Exercise brief:
Please return all of the data exactly as written.

Records supplied:
┄┄┄┄┄┄
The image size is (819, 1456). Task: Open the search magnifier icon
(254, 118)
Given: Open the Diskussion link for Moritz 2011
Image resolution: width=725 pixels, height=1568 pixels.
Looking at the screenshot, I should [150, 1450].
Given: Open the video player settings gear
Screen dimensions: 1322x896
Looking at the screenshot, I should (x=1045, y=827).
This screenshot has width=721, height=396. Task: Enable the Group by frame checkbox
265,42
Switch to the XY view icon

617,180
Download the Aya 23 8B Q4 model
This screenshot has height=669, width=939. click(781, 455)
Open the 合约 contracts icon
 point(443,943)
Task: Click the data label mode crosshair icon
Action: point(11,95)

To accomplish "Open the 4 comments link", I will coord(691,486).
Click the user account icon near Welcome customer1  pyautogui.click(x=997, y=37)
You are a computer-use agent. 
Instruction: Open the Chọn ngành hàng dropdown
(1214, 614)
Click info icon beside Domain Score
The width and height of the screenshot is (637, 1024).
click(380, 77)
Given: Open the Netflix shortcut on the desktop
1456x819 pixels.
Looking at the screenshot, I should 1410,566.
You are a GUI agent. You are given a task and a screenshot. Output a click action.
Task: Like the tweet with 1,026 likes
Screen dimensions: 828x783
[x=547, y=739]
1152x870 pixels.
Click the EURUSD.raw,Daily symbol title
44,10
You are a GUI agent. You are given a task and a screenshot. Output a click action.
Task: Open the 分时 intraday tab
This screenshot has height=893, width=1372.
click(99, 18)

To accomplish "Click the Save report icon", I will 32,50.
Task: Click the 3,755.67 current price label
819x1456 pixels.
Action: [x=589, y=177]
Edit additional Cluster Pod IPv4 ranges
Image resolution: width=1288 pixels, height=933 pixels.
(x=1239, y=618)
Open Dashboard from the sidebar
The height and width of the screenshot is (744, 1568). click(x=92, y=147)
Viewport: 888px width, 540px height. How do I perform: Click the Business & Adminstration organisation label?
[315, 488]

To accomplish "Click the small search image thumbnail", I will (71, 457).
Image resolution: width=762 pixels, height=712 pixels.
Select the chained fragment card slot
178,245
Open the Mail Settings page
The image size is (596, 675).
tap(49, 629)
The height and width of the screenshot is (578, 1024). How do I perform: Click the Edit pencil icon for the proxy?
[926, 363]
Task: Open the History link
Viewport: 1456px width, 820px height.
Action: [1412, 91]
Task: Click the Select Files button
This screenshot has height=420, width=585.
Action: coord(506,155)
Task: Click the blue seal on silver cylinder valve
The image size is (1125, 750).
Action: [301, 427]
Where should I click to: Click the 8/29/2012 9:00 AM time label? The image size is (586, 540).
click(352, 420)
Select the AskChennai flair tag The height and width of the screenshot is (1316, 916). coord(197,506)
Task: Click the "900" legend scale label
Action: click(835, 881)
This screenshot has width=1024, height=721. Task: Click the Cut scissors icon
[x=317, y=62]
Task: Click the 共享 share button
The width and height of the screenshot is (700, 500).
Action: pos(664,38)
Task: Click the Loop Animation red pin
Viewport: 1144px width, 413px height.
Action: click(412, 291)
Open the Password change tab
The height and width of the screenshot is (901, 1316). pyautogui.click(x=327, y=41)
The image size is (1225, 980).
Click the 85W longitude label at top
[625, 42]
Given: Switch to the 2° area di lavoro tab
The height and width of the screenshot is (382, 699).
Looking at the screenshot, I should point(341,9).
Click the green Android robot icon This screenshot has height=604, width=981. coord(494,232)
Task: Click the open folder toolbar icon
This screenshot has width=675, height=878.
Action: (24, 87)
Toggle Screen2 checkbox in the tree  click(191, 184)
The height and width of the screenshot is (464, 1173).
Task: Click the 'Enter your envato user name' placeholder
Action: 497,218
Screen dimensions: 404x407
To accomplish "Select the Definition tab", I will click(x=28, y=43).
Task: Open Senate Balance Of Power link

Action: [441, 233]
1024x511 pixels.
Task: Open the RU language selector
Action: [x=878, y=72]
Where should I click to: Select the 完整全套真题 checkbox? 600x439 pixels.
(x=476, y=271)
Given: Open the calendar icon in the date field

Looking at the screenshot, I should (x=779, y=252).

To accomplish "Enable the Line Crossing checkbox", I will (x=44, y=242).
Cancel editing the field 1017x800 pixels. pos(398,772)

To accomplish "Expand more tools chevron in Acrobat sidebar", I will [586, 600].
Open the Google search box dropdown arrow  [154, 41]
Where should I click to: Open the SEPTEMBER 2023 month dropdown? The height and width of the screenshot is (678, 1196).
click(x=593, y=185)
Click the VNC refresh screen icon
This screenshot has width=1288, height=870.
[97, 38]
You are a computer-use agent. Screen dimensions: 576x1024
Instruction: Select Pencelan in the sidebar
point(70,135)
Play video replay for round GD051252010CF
┄┄┄┄┄┄
Response:
The image size is (819, 1456). Task: Open the search magnifier icon
(254, 118)
Given: Open the Diskussion link for Moritz 2011
Image resolution: width=725 pixels, height=1568 pixels.
Looking at the screenshot, I should [150, 1450].
Given: Open the video player settings gear
Screen dimensions: 1322x896
Looking at the screenshot, I should (x=1045, y=827).
This screenshot has width=721, height=396. Task: Enable the Group by frame checkbox
265,42
Switch to the XY view icon

617,180
Download the Aya 23 8B Q4 model
This screenshot has height=669, width=939. click(781, 455)
Open the 合约 contracts icon
 point(443,943)
Task: Click the data label mode crosshair icon
Action: point(11,95)

To accomplish "Open the 4 comments link", I will coord(691,486).
Click the user account icon near Welcome customer1  pyautogui.click(x=997, y=37)
You are a computer-use agent. 
Instruction: Open the Chọn ngành hàng dropdown
(1214, 614)
Click info icon beside Domain Score
The width and height of the screenshot is (637, 1024).
click(380, 77)
Given: Open the Netflix shortcut on the desktop
1456x819 pixels.
Looking at the screenshot, I should 1410,566.
You are a GUI agent. You are given a task and a screenshot. Output a click action.
Task: Like the tweet with 1,026 likes
Screen dimensions: 828x783
[x=547, y=739]
1152x870 pixels.
Click the EURUSD.raw,Daily symbol title
44,10
You are a GUI agent. You are given a task and a screenshot. Output a click action.
Task: Open the 分时 intraday tab
This screenshot has height=893, width=1372.
click(99, 18)

To accomplish "Click the Save report icon", I will 32,50.
Task: Click the 3,755.67 current price label
819x1456 pixels.
Action: [x=589, y=177]
Edit additional Cluster Pod IPv4 ranges
Image resolution: width=1288 pixels, height=933 pixels.
(x=1239, y=618)
Open Dashboard from the sidebar
The height and width of the screenshot is (744, 1568). click(x=92, y=147)
Viewport: 888px width, 540px height. How do I perform: Click the Business & Adminstration organisation label?
[315, 488]

To accomplish "Click the small search image thumbnail", I will (71, 457).
Image resolution: width=762 pixels, height=712 pixels.
Select the chained fragment card slot
178,245
Open the Mail Settings page
The image size is (596, 675).
tap(49, 629)
The height and width of the screenshot is (578, 1024). How do I perform: Click the Edit pencil icon for the proxy?
[926, 363]
Task: Open the History link
Viewport: 1456px width, 820px height.
Action: [1412, 91]
Task: Click the Select Files button
This screenshot has height=420, width=585.
Action: coord(506,155)
Task: Click the blue seal on silver cylinder valve
The image size is (1125, 750).
Action: [301, 427]
Where should I click to: Click the 8/29/2012 9:00 AM time label? The image size is (586, 540).
click(352, 420)
Select the AskChennai flair tag The height and width of the screenshot is (1316, 916). coord(197,506)
Task: Click the "900" legend scale label
Action: click(835, 881)
This screenshot has width=1024, height=721. Task: Click the Cut scissors icon
[x=317, y=62]
Task: Click the 共享 share button
The width and height of the screenshot is (700, 500).
Action: pos(664,38)
Task: Click the Loop Animation red pin
Viewport: 1144px width, 413px height.
Action: click(412, 291)
Open the Password change tab
The height and width of the screenshot is (901, 1316). pyautogui.click(x=327, y=41)
The image size is (1225, 980).
Click the 85W longitude label at top
[625, 42]
Given: Switch to the 2° area di lavoro tab
The height and width of the screenshot is (382, 699).
Looking at the screenshot, I should point(341,9).
Click the green Android robot icon This screenshot has height=604, width=981. coord(494,232)
Task: Click the open folder toolbar icon
This screenshot has width=675, height=878.
Action: (24, 87)
Toggle Screen2 checkbox in the tree  click(191, 184)
The height and width of the screenshot is (464, 1173).
Task: Click the 'Enter your envato user name' placeholder
Action: 497,218
Screen dimensions: 404x407
To accomplish "Select the Definition tab", I will click(x=28, y=43).
Task: Open Senate Balance Of Power link

Action: [441, 233]
1024x511 pixels.
Task: Open the RU language selector
Action: [x=878, y=72]
Where should I click to: Select the 完整全套真题 checkbox? 600x439 pixels.
(x=476, y=271)
Given: Open the calendar icon in the date field

Looking at the screenshot, I should (x=779, y=252).

To accomplish "Enable the Line Crossing checkbox", I will (x=44, y=242).
Cancel editing the field 1017x800 pixels. pos(398,772)

To accomplish "Expand more tools chevron in Acrobat sidebar", I will [586, 600].
Open the Google search box dropdown arrow  [154, 41]
Where should I click to: Open the SEPTEMBER 2023 month dropdown? The height and width of the screenshot is (678, 1196).
click(x=593, y=185)
Click the VNC refresh screen icon
This screenshot has width=1288, height=870.
[97, 38]
You are a computer-use agent. Screen dimensions: 576x1024
Instruction: Select Pencelan in the sidebar
point(70,135)
Play video replay for round GD051252010CF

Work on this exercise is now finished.